Broce appears to assume that the Order immediately removes any impediment to a felon’s serving on a jury, presumably because it either restores a civil right1 or removes a political disability. Article V, Section 12, refers to the Governor’s authority to “remove political disabilities.” It is not clear that the terms, “civil rights” and “political disabilities” are synonymous; indeed, a well-established principle of statutory construction is that, when the General Assembly uses certain language in one part of the legislation and different language in another part, it intends different meanings. See Simon v. Forer, 265 Va. 483, 490 (2003). It is no stretch to extend that principle to the citizens of the Commonwealth when they adopt the basic compact of government. Couple that with the fact that the Constitution authorizes the Governor to “restore” civil rights (clearly reestablishing something that was lost) and to “remove” political disabilities (merely removing an impediment to something that was never lost but only prohibited), and it is nearly a necessary conclusion that the two are not the same thing. “In construing constitutional provisions, the Court is ‘not permitted to speculate on what the framers of [a] section might have meant to say, but are, of necessity, controlled by what they did say.’ Harrison v. Day, 200 Va. 439, 448, 106 S.E.2d 636, 644 (1959). If there are ‘no doubtful or ambiguous words or terms used, we are limited to the language of the section itself and are not at liberty to search for meaning, intent, or purpose beyond the instrument.’ Id.” Blount v. Clarke, Record No. 151017, 2016 Va. lexis 15, at *6 (Feb. 12, 2016). Moreover, the power to remove political disabilities is not coextensive with the power to restore rights. See, e.g., Gallagher v. Commonwealth, 284 Va. 444, 452 (2012) (“We construe the term ‘power to ... remove political disabilities,’ contained in Article V, Section 12, of the Constitution, not to include the power to restore firearm rights.”). The right to bear arms is, of course, a right, not merely a political disability, protected by both the Constitution of Virginia and the federal constitution.

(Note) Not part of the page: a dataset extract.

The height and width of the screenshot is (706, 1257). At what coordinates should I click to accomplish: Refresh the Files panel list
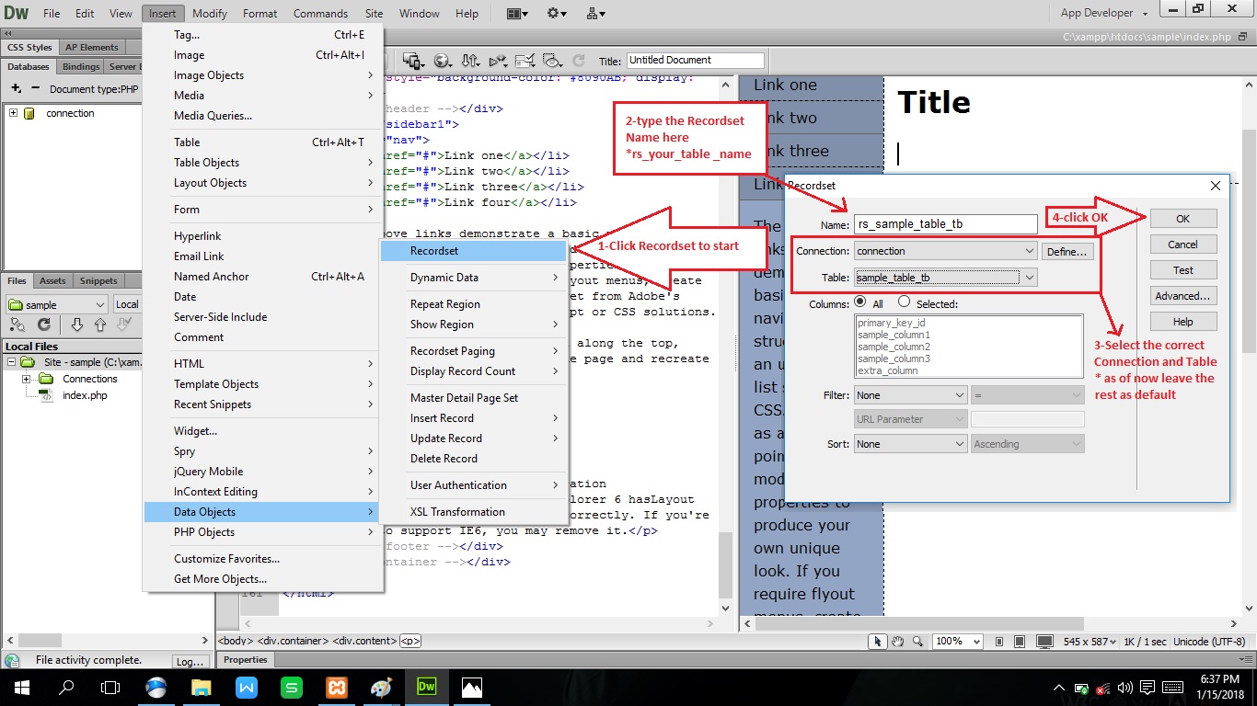[x=43, y=325]
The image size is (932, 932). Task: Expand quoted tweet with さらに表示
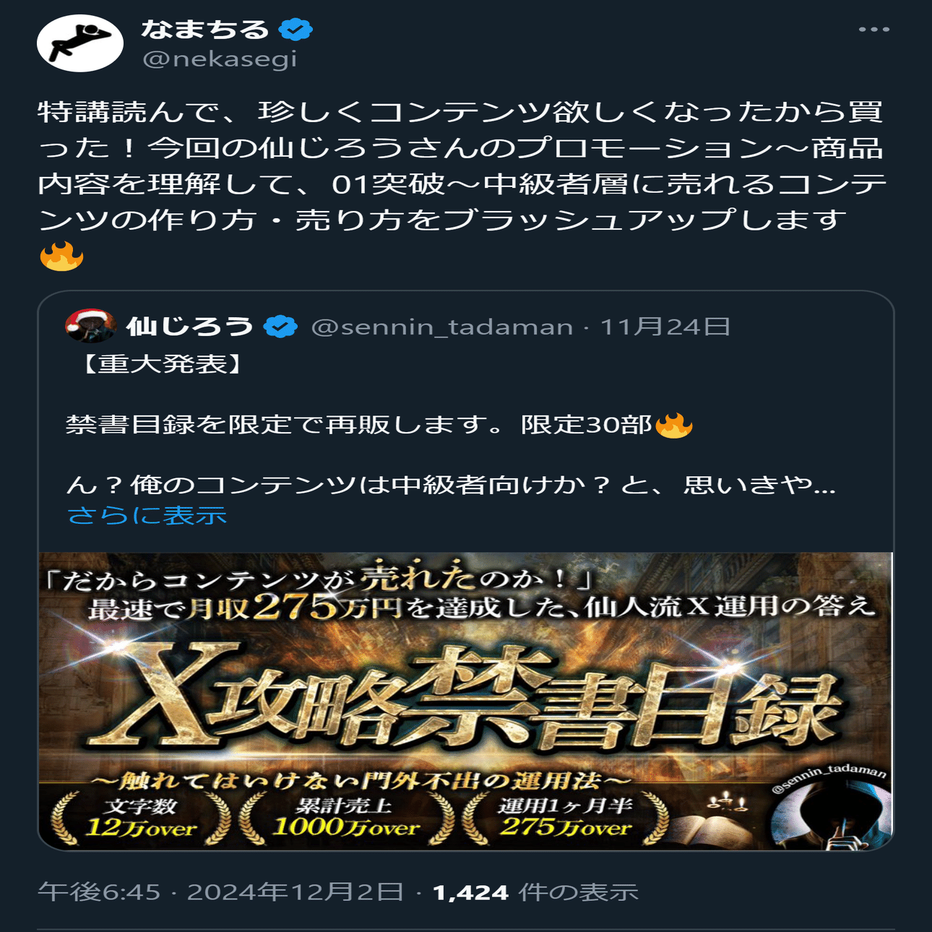click(x=147, y=515)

The right to vote is clearly a civil right; it is specifically recognized by the Constitution of the Commonwealth in Article II. What is not clear, however, is whether service on a jury is a civil right; it is not found to be a protected right either in the Constitution or in the Code. Indeed, I find no binding, precedential authority which recognizes any constitutionally protected right to serve on a jury. But, if a state, like the Commonwealth, [416]*416elects to incorporate juries into its criminal justice system, it must guarantee the constitutional rights of potential jurors.
Whether jury service be deemed a right, a privilege, or a duty, the State may no more extend it to some of its citizens and deny it to others on racial grounds than it may invidiously discriminate in the offering and withholding of the elective franchise. Once the State chooses to provide grand and petit juries, whether or not constitutionally required to do so, it must hew to federal constitutional criteria in ensuring that the selection of membership is free of racial bias.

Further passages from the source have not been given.